WE ARE born into a world filled with symbols, meanings, and stories. The mystery of who we are emerges from this chaos. Endless possibilities can unfold - if we are able to let go of our myths, our constructs and our own interpretations and perspectives.

So, we may need an iconoclast - a person who attacks cultural and religious symbols, beliefs, and institutions. We need to have our ideas about ourselves, others and God brought to nought. Because while we either reflect, or react against our cultural paradigm, we are still caught within the matrix.

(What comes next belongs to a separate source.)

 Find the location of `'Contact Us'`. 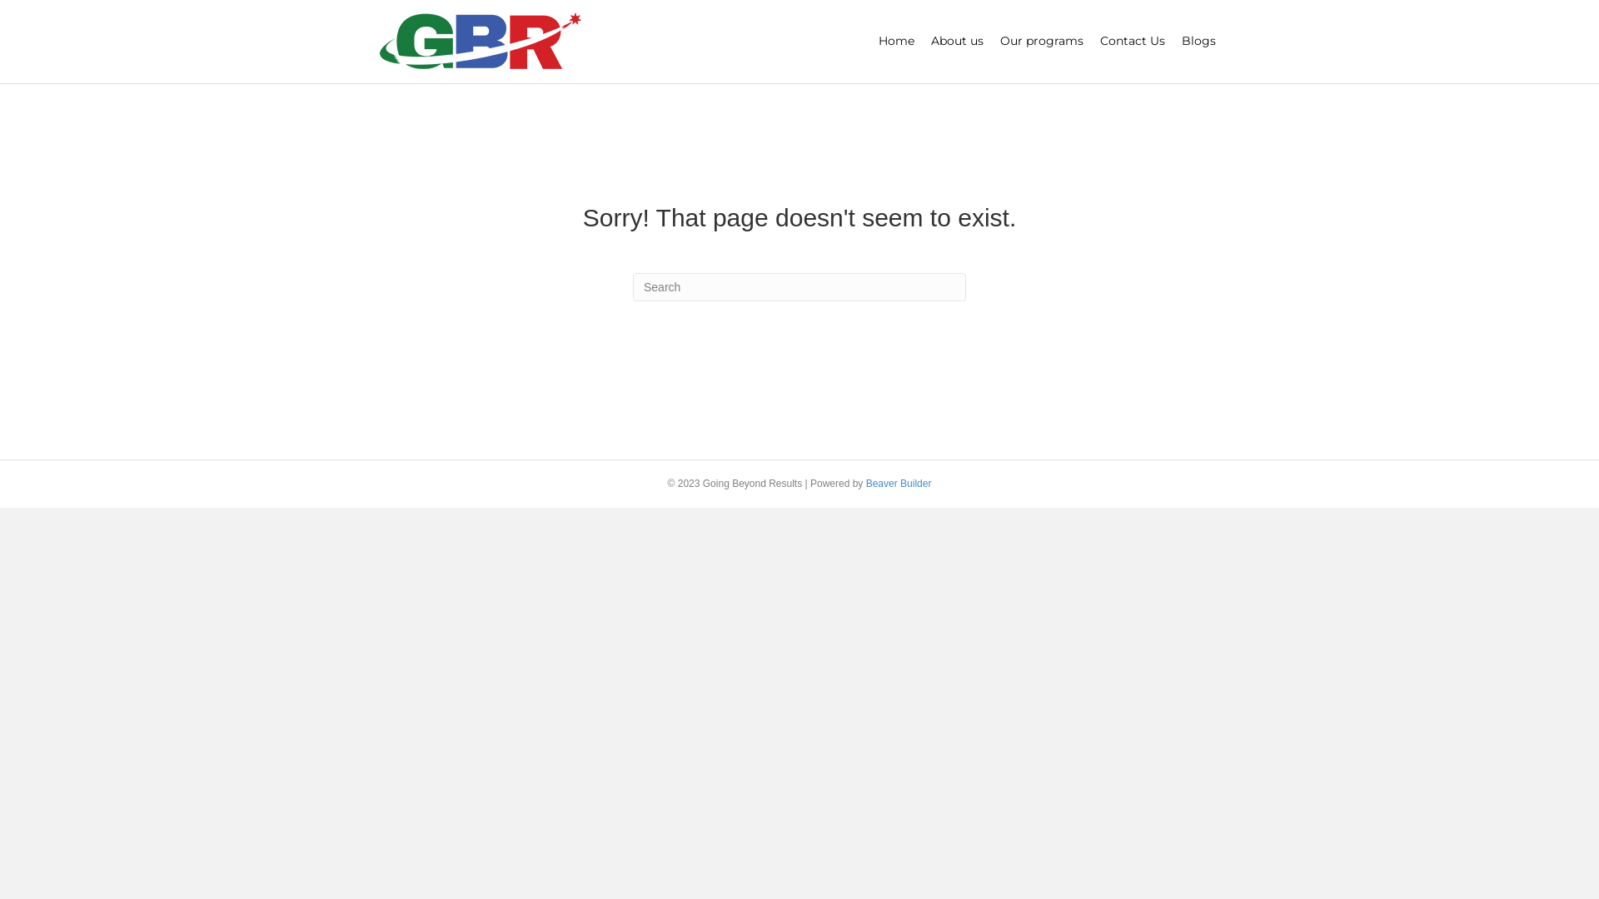

'Contact Us' is located at coordinates (1132, 41).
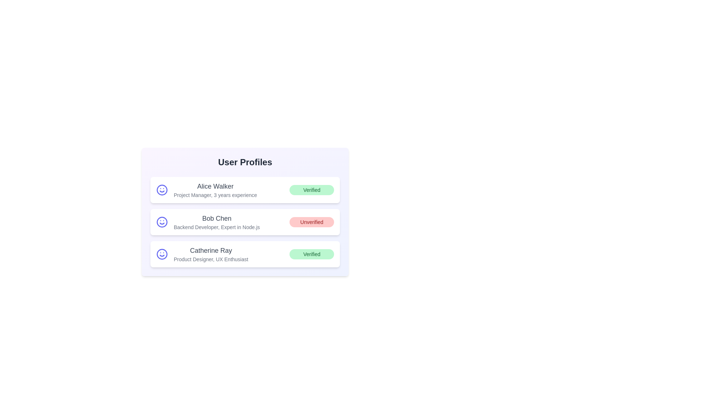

It is easy to look at ancient and religious texts, for example, the Old Testament, and conclude with Dawkins that “God is the most unpleasant character in history.” However, could it be possible that ancient myths and stories reflect the evolution of human understanding. That the writers were either reflecting, or reacting to, the cultural paradigms and myths they were born into. Letting go of religious and cultural constructs, connecting and awakening us to love and beauty that leaves us with sense of awe. The Easter story reveals Jesus as the great iconoclast. He enters our myths of redemptive violence and subverts them. There is no need for revenge killings because the innocent victim lives and forgives. Pentecost, which follows, is the conclusion of the work of the iconoclast, who shows humanity the possibility of awakening to love and beauty, as the Spirit is poured out on all flesh.